(Beginning of Dataset content)

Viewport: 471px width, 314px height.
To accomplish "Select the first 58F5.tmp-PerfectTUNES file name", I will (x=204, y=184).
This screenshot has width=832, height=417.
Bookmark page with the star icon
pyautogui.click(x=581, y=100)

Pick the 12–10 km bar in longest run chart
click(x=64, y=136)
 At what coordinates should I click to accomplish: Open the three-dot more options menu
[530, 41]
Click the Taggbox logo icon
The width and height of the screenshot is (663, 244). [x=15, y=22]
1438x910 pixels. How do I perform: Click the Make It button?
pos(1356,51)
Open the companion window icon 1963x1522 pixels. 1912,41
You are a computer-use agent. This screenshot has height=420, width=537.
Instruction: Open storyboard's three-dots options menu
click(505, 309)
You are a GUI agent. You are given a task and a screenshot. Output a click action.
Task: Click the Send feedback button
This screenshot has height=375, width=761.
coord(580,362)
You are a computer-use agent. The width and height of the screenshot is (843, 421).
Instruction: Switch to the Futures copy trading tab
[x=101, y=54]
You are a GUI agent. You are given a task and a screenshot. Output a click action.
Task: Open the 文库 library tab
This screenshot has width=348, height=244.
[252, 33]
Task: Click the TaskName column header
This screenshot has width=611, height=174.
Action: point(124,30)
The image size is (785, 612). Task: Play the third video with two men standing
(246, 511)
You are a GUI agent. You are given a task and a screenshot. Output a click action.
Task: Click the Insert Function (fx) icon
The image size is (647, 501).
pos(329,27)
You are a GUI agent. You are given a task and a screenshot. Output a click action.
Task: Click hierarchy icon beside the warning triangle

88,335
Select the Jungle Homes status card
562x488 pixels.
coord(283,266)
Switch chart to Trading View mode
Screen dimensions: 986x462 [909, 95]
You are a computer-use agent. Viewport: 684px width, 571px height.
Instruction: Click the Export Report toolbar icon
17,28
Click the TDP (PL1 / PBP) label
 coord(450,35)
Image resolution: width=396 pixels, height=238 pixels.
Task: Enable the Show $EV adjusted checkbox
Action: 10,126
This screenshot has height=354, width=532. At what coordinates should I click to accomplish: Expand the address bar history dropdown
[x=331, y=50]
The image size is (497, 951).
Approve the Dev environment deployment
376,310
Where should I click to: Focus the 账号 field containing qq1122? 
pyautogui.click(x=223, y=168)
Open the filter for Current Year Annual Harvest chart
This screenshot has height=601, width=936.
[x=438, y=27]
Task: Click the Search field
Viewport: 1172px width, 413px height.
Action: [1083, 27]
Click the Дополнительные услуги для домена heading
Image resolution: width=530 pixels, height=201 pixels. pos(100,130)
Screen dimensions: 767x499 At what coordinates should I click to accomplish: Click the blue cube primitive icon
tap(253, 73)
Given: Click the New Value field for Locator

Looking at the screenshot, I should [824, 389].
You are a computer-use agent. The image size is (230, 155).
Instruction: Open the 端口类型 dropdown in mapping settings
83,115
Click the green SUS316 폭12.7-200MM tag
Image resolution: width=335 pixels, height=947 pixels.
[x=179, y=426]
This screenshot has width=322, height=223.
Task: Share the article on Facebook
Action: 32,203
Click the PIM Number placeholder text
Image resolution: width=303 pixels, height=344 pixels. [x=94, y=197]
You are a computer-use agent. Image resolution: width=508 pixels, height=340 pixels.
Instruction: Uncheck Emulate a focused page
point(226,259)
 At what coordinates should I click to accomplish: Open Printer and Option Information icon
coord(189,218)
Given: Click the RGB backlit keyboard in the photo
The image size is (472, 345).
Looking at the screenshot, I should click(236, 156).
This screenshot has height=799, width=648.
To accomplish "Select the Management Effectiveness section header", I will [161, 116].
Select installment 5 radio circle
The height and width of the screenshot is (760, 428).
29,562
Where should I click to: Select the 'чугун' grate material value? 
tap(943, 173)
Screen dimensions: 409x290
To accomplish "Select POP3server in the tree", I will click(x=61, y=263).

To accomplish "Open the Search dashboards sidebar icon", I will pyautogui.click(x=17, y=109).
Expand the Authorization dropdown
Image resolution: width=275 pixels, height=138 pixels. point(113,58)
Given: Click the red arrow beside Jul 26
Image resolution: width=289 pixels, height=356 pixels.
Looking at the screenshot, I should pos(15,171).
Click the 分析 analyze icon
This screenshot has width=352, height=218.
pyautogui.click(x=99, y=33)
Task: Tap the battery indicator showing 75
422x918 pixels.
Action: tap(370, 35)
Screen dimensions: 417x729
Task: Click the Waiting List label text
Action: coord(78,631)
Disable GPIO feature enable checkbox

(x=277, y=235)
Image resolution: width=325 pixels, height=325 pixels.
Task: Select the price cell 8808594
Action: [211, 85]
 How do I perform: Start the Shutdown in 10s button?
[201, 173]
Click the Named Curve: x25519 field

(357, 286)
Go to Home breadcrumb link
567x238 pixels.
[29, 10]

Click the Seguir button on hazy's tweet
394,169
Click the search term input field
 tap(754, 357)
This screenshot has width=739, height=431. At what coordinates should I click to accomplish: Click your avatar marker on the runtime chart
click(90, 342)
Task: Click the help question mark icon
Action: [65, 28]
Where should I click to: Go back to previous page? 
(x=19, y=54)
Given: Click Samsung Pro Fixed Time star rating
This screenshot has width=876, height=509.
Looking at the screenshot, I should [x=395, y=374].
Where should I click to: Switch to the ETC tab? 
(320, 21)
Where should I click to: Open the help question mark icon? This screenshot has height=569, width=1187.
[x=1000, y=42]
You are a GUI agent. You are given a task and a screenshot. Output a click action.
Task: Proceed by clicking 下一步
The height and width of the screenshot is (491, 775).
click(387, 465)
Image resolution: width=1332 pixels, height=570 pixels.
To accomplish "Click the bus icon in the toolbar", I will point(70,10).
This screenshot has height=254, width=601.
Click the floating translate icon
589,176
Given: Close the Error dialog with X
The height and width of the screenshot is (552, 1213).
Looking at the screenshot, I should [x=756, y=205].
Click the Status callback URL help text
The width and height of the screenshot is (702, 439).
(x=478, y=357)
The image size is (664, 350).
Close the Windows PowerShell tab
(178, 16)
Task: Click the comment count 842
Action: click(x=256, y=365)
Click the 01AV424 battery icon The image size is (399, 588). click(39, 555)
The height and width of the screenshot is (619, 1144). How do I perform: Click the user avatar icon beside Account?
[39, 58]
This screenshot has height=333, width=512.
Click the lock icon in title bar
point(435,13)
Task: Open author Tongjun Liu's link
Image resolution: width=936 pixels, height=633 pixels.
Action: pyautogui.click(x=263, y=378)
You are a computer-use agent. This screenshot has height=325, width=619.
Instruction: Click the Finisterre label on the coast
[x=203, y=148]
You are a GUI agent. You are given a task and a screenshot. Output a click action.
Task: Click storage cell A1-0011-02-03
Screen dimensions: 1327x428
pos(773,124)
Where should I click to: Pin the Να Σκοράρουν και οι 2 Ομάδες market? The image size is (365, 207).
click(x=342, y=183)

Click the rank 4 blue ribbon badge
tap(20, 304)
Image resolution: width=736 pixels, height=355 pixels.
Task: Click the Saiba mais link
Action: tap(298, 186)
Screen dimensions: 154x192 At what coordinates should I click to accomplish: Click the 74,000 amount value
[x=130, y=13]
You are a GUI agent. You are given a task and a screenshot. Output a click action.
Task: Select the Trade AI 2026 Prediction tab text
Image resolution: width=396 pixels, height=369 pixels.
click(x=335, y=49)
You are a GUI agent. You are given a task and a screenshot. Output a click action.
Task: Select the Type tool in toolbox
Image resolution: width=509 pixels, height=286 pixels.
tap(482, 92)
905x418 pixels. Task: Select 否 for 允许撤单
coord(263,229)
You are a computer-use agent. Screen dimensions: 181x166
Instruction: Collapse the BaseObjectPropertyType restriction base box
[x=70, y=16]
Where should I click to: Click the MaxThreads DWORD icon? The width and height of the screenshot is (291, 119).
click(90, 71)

(End of Dataset content)

What to work on
Among the entries above, count the lines that contain the word "will" and give the number by itself.

Problem solution
5